Fortunately, mounting evidence indicates institutional investors can use SRI to grow their portfolios and promote their beliefs simultaneously.
A foundational principle of SRI — screening out companies that clash with an investor's values — has been around for decades. Increasingly, SRI investors are adding direct engagement to take “active ownership” of their portfolio companies. These active owners invest in firms across all industries, and then use their influence as shareholders to push for improvements in line with their beliefs.
Conventional wisdom holds that investors who bring to bear moral and ethical concerns forfeit potential profits by screening out companies in certain sectors, e.g. defense contractors and tobacco companies.
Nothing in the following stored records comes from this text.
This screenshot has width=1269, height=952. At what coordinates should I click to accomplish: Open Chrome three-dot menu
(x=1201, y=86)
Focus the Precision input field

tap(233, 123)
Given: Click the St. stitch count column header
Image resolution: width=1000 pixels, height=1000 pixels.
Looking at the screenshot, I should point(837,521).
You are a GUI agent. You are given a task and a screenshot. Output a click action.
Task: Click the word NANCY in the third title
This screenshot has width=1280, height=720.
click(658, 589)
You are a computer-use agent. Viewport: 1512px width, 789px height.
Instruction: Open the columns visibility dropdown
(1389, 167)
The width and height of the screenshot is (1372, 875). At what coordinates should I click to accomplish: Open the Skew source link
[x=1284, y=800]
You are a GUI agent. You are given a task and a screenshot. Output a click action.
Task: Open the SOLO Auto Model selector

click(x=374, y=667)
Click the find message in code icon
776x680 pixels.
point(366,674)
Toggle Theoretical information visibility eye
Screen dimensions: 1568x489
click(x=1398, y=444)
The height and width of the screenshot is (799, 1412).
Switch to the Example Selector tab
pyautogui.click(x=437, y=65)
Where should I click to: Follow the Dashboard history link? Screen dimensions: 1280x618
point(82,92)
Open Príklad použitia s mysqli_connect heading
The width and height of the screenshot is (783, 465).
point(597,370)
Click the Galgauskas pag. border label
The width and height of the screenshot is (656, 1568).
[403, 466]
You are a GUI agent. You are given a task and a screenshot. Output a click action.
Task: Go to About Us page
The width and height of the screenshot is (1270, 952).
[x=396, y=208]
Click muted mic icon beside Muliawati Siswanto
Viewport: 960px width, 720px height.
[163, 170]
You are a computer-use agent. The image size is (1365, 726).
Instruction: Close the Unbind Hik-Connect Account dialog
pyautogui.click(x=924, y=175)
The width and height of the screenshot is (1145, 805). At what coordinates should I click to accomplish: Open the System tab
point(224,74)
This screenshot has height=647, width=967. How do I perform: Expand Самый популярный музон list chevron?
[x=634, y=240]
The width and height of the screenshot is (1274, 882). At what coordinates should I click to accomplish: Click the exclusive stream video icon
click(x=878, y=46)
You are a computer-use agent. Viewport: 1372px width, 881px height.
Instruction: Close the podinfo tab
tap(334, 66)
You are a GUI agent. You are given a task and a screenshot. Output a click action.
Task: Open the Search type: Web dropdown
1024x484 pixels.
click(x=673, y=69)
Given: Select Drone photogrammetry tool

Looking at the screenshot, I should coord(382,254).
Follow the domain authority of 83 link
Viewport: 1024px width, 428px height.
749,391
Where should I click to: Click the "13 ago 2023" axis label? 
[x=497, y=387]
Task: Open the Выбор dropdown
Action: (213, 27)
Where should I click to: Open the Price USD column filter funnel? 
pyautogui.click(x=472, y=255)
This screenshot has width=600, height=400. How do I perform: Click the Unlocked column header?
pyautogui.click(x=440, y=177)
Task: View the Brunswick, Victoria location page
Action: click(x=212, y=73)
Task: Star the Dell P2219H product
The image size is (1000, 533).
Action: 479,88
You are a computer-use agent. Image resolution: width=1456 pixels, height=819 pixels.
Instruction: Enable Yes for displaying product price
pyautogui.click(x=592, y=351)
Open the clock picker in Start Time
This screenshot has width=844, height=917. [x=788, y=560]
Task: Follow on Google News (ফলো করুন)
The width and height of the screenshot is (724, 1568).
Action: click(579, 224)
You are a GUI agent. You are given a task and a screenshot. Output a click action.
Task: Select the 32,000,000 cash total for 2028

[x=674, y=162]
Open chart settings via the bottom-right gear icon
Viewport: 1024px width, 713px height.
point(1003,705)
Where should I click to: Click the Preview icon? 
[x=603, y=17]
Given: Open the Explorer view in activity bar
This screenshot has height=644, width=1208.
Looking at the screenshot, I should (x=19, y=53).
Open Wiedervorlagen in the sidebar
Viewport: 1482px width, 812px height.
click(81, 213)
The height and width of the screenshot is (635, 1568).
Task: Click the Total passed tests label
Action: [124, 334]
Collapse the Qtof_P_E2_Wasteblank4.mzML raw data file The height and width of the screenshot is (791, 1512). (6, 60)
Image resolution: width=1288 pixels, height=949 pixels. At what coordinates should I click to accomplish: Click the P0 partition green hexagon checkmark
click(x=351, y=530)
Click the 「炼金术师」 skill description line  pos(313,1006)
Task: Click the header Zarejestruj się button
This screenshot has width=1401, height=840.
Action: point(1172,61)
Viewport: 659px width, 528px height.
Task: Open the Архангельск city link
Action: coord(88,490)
Real-world results and academic research cast doubt on that wisdom.
For example, from 1990 to 2012, the KLD 400, an index of socially responsible stocks, has maintained a higher return on investment than the S&P 500, according to a report by RBC Global Asset Management.
This finding isn't a fluke. Another study published in the Social Science Research Network in 2014 by Indrani De and Michelle Clayman of New Amsterdam Partners LLC — “The Benefits of Socially Responsible Investing: An Active Manager's Perspective” — suggests portfolios made up of companies with high social responsibility ratings outperform portfolios of lower-ranking firms, even when other factors such as portfolio volatility are taken into account.
Harvard professors Mozaffar Khan and George Serafeim and Harvard doctoral student Aaron Yoon in their study, “Corporate Sustainability: First Evidence on Materiality,” published this year in SSRN, attribute the stronger performance of socially responsible portfolios to the fact that company investments in social responsibility are “shareholder value-enhancing.”
In other words, when companies treat workers better, reduce energy waste or support local communities, they don't just make the world a better place. They can also improve worker retention, save money and generate brand loyalty — thereby increasing their chances of long-term success and boosting their stock prices.
Increasingly, financial heavyweights like Goldman Sachs Group (GS) Inc. and Bank of America Corp. are embracing socially responsible investing. In July, Goldman acquired Imprint Capital Advisors LLC, which utilizes SRI and had $550 million under advisement. The same month, Bank of America reported it has invested more than $8.6 billion using SRI strategies, according to company news releases.
These profit-seeking investing giants aren't using SRI because it's trendy. They're using it because it works.
Charities, foundations and non-profits particularly favor SRI because the “active ownership” approach grows their portfolios while spreading their values.
The U.S. Department of Labor also has noticed this trend, and just gave SRI a new opportunity. The agency recently released new guidelines that allow pension fund fiduciaries to consider SRI principles when investing — without running afoul of the Employee Retirement Income Security Act.
Active ownership doesn't have to involve scolding or arm-twisting. Recently, faith-based SRI investors asked BP PLC and Royal Dutch Shell PLC to start addressing climate change in their annual reports. The resolutions were supported by the companies' management and won 98% of shareholder votes.
Although there are many varieties of SRI, the strategy as a whole is clearly growing. In 2014, 40% of all shareholder proposals dealt with social and environmental issues, compared with just 29% of proposals in 2010. This trend was reported in December 2014 in a Harvard Law School Forum on Corporate Governance and Financial Regulation titled “Shareholder Proposals on Social and Environmental Issues.”
Non-profit and for-profit organizations alike are embracing SRI because of the potential for improved returns.
Francis G. Coleman is the executive vice president for Christian Brothers Investment Services Inc., Chicago.